At 72 h, caspase activities were decreased in both cell lines, suggesting a decreased activation of apoptosis. In PBMC’s and THP-1 cells, the increase in GSH levels and the decrease in caspase (−9, −3/7) activities by CLE (0.05–0.8 mg/ml, 72 h) may have decreased apoptotic cell death. However, PBMC and THP-1 cell viability was deceased at 0.4–0.8 mg/ml CLE and 0.8 mg/ml CLE respectively, suggesting an alternative form of cell death occurred.

Increased caspase-3 and proteasome activity, as well as E3 ubiquitin-conjugating enzyme expression are associated with increased proteolysis [56]. Thus the ability of CLE to down regulate caspase activities in PBMC’s and THP-1 cells may decrease proteolysis and the progression of cancer cachexia.

The cachectic syndrome is characterized by a negative energy balance due to reduced food intake and abnormal metabolism [57]. The inability to ingest/ use nutrients [5] and the negative energy balance present in cachectic patients leads to catalysis of muscle and fat stores for energy production [58]. In PBMC’s, CLE decreased ATP levels, a possible consequence of the decreased cell viability. Cancer cells require high levels of ATP for cellular proliferation [59]. In THP-1 cells, CLE decreased ATP levels which may decrease THP-1 cell proliferation. However in cachexia, a decrease in ATP levels may contribute to tissue wasting.

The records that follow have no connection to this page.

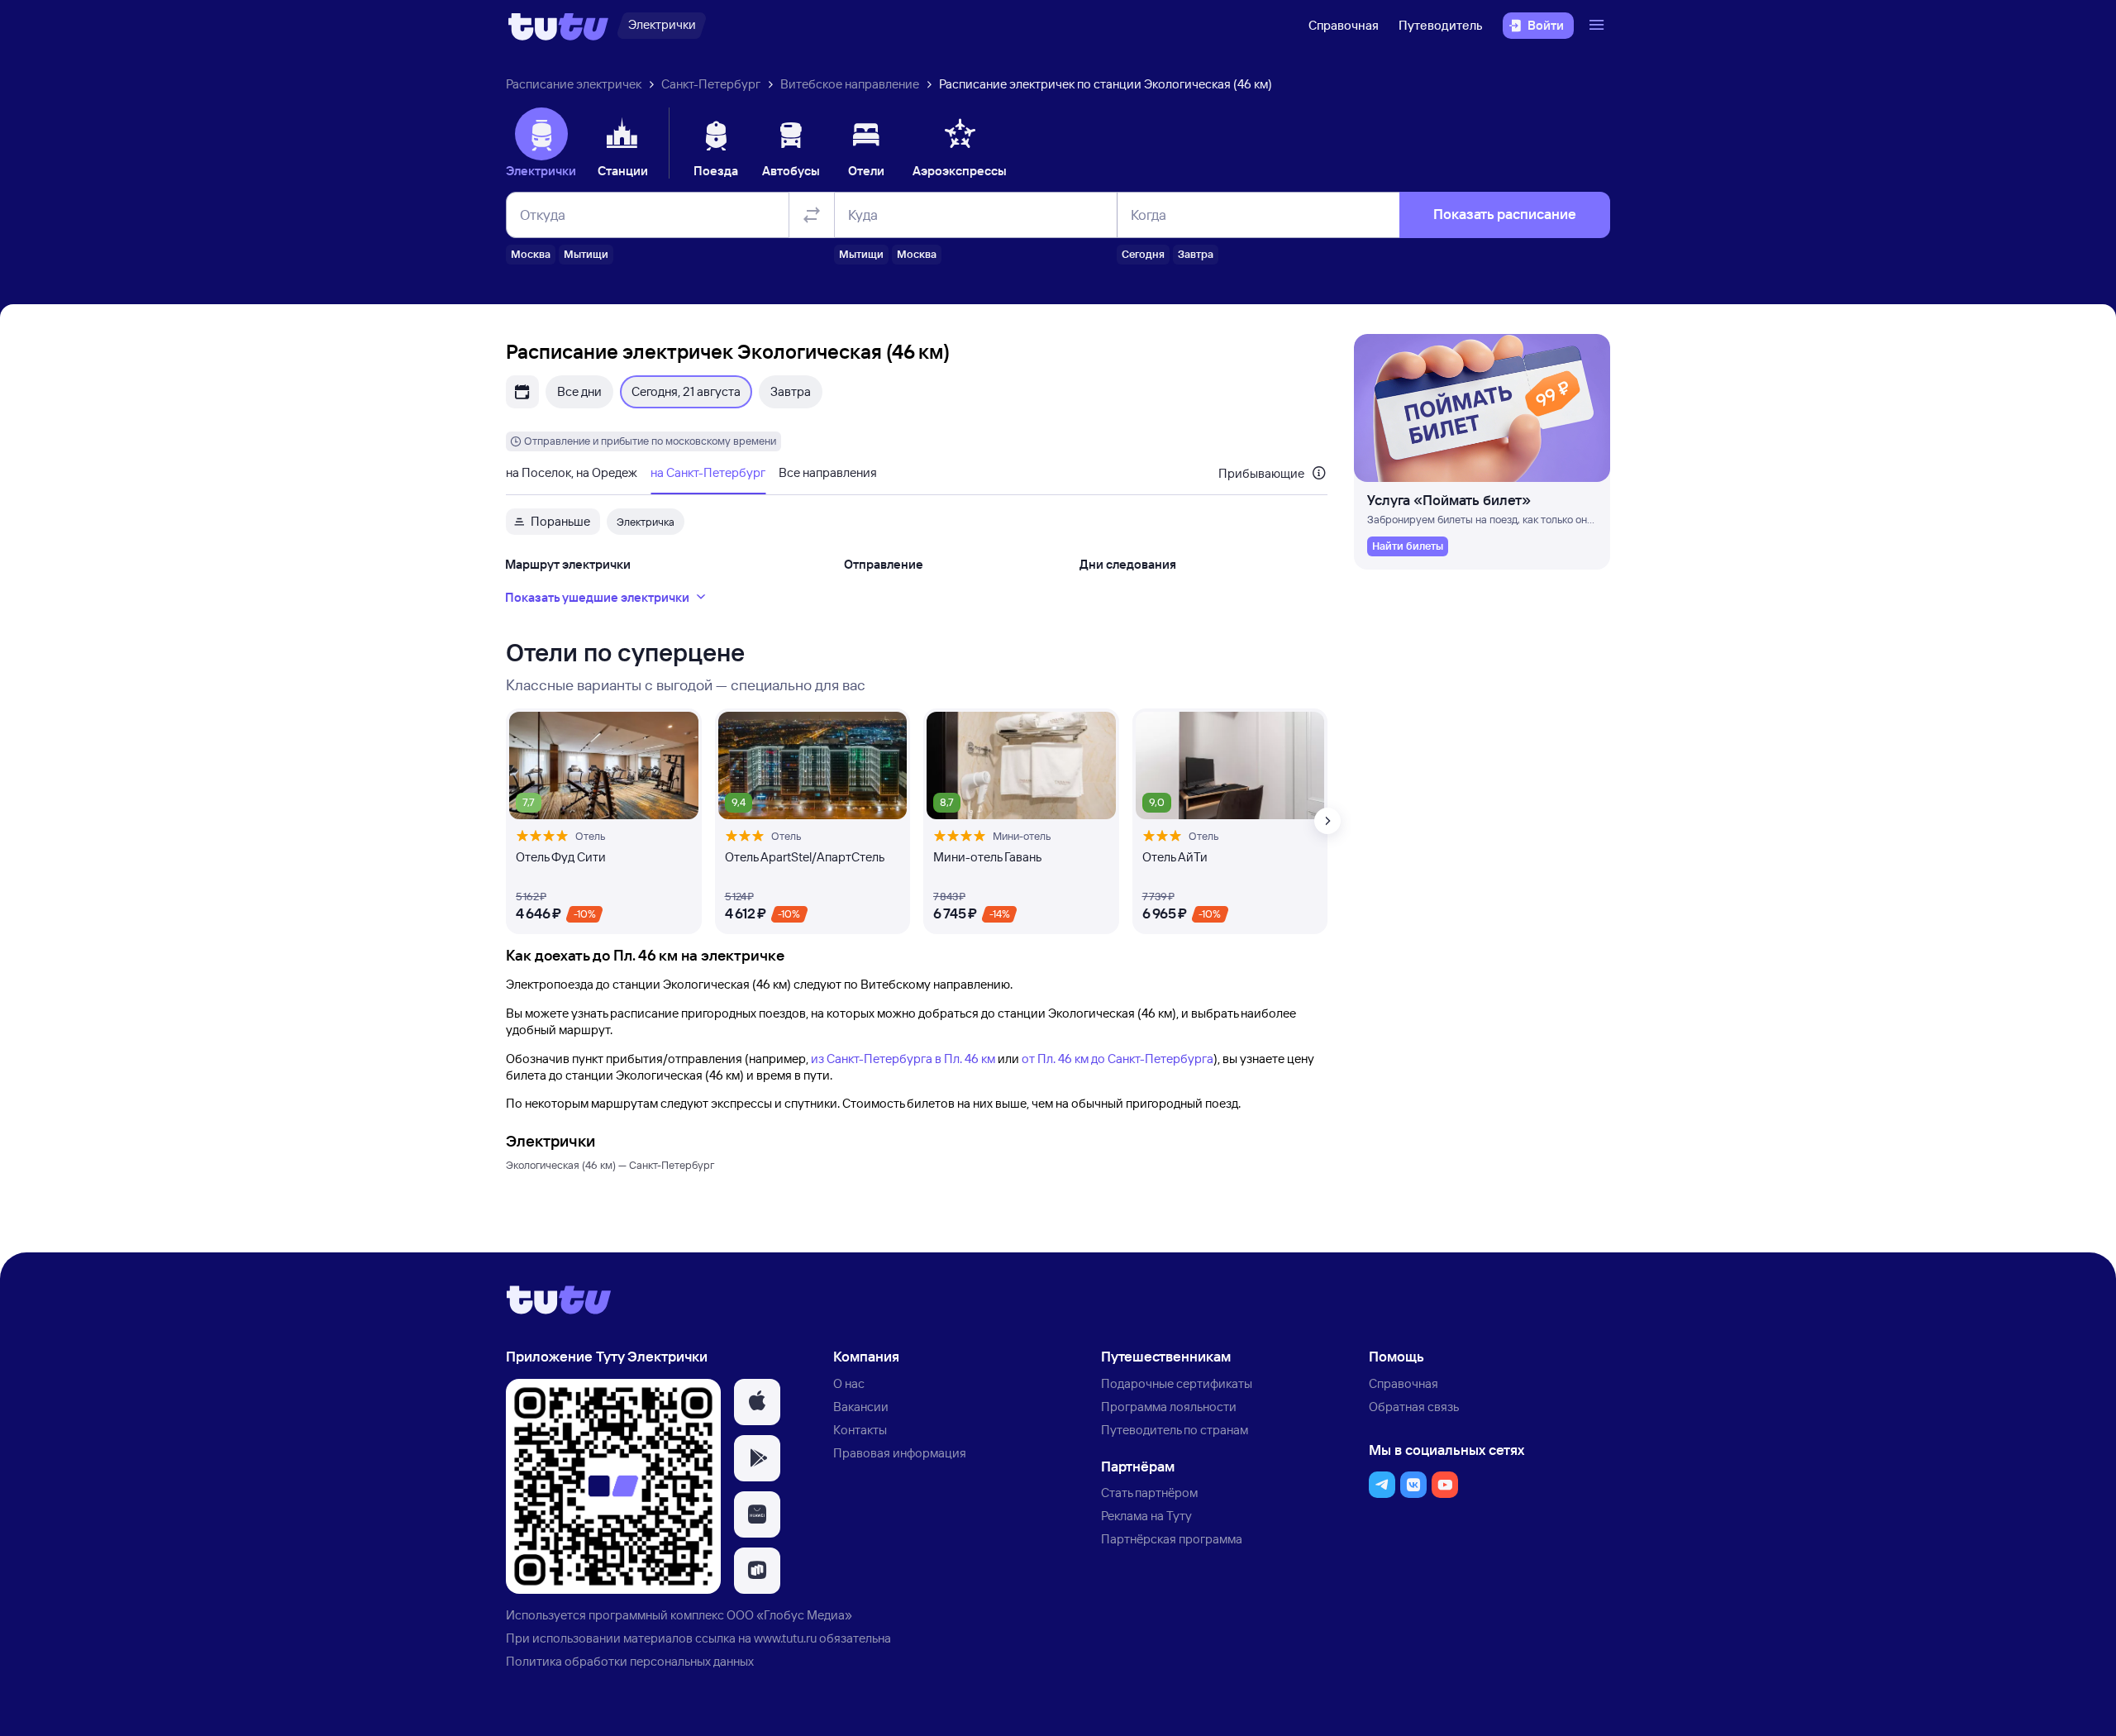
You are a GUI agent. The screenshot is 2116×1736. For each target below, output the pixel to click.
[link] (1407, 546)
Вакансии (861, 1406)
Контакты (860, 1430)
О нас (849, 1383)
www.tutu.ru (785, 1638)
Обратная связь (1414, 1406)
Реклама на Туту (1146, 1516)
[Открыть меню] (1598, 26)
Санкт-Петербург (710, 84)
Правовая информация (899, 1453)
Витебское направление (849, 84)
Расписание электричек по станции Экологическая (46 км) (1105, 84)
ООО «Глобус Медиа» (789, 1615)
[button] (757, 1402)
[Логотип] (558, 26)
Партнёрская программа (1171, 1539)
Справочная (1343, 25)
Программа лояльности (1169, 1406)
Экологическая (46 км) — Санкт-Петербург (610, 1164)
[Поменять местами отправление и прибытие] (812, 215)
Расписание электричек (573, 84)
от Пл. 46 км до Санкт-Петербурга (1117, 1058)
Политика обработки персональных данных (630, 1661)
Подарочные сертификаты (1176, 1383)
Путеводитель (1441, 25)
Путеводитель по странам (1174, 1430)
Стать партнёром (1149, 1492)
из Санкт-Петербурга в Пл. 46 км (903, 1058)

The potent feeding stimulant neuropeptide Y (NPY) promotes food and energy intake [60]. Increased cytokine (IL-1, IL-6, TNF-α) levels may inhibit NPY signalling leading to decreased food intake and increased energy expenditure [60]. Leptin functions as a suppresser of food intake and stimulator of energy consumption [6]. Pro-inflammatory cytokines may inhibit feeding by mimicking the hypothalamic negative-feedback signalling effect of leptin [61]. Thus, the ability of CLE to decrease pro-inflammatory cytokine levels may increase food intake, decrease energy expenditure and possibly combat the negative energy balance associated with cancer cachexia.

Conclusion

Our results show that CLE increased oxidant scavenging activity and GSH levels, modulated pro-inflammatory cytokine levels and regulated apoptosis and caspase activity in normal PBMC’s and THP-1 cells. CLE may thus be effective in cancer cachexia.